» **Task details**
Please report every line of the data below that contains the string "computer", copying each such line in full. Case counts.

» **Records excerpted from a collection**
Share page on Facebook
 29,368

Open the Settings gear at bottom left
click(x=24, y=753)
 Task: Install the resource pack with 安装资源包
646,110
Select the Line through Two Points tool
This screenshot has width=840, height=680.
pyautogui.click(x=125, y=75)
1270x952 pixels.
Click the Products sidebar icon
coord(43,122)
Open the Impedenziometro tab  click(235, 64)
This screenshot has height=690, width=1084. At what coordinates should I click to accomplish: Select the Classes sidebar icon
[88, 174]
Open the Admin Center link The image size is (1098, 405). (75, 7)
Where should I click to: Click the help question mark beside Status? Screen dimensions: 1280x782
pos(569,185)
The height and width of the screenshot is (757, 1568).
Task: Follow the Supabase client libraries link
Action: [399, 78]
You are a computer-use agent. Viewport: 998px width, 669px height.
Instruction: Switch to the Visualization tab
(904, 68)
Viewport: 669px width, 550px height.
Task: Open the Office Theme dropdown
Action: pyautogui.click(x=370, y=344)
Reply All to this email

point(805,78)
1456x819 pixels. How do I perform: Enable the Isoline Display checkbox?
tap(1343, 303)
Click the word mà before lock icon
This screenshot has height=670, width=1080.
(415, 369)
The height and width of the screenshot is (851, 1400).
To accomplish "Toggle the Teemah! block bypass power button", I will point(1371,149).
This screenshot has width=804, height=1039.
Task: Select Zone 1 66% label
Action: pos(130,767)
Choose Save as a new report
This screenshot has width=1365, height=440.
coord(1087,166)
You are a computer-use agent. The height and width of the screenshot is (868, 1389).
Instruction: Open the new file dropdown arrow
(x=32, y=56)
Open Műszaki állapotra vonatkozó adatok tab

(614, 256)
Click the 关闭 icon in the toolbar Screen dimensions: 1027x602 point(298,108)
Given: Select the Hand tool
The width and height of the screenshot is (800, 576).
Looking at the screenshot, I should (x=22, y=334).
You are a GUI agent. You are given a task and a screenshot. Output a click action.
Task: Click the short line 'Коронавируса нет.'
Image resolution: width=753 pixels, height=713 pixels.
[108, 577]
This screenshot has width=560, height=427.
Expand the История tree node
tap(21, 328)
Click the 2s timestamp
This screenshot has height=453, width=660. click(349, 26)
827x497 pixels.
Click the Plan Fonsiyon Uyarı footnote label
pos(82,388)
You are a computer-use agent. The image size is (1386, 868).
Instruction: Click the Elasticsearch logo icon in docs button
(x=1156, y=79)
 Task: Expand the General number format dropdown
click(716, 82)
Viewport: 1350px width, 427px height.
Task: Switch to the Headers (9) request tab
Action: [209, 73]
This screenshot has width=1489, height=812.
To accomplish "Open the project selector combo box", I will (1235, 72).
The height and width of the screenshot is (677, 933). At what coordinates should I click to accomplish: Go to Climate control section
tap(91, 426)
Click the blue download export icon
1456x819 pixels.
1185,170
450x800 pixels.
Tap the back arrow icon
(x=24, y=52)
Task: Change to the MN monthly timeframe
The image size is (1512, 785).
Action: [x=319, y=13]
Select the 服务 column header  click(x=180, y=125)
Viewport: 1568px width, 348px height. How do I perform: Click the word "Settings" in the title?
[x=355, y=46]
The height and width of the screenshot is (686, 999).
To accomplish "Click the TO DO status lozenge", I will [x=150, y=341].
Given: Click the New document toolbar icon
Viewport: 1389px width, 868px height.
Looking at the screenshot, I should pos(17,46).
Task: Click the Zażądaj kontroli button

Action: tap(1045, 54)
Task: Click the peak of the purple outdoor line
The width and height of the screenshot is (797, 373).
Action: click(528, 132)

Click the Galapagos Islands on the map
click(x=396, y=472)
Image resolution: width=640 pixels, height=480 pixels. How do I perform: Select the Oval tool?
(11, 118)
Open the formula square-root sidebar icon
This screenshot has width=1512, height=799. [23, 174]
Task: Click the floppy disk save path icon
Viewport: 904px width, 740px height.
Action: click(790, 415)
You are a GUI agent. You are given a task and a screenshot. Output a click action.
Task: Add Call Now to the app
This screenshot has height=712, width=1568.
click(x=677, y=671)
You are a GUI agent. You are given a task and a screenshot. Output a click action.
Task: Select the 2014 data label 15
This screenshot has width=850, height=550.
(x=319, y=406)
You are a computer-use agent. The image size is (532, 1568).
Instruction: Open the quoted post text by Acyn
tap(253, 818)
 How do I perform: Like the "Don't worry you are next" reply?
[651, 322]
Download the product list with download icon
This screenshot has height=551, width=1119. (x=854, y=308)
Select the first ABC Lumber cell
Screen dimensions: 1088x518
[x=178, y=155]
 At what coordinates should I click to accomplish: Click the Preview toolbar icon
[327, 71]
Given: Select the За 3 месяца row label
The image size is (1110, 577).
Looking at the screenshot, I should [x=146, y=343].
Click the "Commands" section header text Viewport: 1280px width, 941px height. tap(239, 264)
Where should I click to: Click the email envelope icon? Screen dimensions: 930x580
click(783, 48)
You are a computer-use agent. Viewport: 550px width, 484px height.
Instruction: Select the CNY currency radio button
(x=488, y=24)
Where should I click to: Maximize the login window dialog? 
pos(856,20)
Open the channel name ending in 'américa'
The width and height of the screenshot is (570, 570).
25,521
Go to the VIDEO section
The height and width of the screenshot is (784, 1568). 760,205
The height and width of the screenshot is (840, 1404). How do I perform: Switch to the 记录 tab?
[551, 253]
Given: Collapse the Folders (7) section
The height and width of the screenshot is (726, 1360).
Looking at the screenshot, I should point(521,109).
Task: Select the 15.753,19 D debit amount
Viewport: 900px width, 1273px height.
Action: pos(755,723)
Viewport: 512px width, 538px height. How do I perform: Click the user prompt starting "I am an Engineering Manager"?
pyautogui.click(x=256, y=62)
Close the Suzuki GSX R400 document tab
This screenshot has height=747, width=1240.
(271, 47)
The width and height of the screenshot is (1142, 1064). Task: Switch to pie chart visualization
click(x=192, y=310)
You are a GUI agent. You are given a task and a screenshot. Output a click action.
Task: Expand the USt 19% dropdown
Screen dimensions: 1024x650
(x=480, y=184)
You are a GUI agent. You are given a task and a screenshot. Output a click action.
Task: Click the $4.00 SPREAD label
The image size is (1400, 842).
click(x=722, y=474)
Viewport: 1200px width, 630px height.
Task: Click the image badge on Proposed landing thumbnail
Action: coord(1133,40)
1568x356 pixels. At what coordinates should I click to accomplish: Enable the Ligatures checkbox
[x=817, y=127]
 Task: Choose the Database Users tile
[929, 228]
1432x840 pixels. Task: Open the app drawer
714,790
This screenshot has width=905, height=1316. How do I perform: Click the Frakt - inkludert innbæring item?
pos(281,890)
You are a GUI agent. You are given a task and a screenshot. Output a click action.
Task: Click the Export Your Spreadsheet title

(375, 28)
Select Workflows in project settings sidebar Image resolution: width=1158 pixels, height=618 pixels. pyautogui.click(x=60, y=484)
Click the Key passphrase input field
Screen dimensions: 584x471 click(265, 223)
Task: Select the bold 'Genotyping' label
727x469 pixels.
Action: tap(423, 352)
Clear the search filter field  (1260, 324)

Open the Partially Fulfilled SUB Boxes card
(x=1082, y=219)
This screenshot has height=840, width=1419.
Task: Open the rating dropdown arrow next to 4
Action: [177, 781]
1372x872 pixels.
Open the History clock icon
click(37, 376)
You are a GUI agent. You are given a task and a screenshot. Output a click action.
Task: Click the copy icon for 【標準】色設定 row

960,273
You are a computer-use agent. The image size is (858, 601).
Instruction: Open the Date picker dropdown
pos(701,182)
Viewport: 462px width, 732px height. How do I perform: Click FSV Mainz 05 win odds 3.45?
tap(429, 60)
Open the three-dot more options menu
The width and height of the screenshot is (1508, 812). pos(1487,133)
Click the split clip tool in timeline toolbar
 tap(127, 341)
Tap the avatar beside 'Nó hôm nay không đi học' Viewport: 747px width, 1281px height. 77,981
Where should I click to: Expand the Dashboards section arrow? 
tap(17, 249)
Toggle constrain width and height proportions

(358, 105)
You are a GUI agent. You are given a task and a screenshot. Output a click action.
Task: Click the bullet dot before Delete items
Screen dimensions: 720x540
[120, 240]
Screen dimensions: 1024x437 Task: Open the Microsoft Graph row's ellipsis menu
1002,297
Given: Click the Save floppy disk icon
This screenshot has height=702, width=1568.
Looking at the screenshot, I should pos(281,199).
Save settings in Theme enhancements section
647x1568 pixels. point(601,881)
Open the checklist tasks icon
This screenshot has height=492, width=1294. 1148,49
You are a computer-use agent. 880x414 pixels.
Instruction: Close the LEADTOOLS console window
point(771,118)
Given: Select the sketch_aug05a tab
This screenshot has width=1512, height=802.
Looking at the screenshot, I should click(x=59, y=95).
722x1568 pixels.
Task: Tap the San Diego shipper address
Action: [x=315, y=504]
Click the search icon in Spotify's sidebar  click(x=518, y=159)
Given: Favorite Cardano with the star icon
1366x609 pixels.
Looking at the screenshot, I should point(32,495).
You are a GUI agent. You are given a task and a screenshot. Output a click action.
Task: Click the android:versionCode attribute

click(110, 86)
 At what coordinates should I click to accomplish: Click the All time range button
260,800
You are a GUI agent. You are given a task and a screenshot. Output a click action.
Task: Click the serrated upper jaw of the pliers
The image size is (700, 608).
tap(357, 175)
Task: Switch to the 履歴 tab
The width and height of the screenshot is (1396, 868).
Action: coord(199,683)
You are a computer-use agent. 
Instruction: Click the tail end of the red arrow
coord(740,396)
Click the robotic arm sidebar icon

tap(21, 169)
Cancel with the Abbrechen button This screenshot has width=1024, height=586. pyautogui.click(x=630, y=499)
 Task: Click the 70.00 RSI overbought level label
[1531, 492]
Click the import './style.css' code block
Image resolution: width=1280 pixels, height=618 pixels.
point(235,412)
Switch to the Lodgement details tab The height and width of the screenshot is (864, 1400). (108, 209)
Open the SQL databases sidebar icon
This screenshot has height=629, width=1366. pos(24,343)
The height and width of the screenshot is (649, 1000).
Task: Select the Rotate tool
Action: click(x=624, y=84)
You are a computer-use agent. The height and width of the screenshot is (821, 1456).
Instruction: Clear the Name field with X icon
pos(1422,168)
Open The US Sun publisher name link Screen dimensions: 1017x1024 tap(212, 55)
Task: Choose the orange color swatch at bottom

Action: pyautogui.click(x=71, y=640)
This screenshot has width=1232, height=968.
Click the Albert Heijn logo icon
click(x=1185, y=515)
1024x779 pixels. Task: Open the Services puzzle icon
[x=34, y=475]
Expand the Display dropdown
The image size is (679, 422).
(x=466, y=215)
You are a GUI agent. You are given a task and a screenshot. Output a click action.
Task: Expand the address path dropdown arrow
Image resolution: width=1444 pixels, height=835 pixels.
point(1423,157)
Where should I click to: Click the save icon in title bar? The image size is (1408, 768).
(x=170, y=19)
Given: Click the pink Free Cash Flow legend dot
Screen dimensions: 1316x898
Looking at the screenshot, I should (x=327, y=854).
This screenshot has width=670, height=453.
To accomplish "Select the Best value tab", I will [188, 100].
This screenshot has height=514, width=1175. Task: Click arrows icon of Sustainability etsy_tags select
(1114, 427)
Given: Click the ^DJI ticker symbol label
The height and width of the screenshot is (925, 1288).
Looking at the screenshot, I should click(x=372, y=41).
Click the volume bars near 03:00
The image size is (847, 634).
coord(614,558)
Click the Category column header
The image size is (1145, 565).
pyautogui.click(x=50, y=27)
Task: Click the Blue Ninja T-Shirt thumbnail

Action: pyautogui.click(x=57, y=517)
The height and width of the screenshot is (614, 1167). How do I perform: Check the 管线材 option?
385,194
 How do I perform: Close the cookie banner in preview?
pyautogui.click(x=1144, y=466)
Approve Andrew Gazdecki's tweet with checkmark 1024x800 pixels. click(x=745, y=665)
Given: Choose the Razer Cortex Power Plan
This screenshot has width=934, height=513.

» **Right answer**
You are a computer-use agent. Viewport: 998px width, 669px height.
You are a computer-use agent. The height and width of the screenshot is (868, 1389).
You are a computer-use agent. The image size is (1386, 868).
You are a computer-use agent. The image size is (532, 1568).
You are a computer-use agent. Viewport: 550px width, 484px height.
You are a computer-use agent. The image size is (858, 601).
You are a computer-use agent. 880x414 pixels.
You are a computer-use agent. 
You are a computer-use agent. The height and width of the screenshot is (821, 1456).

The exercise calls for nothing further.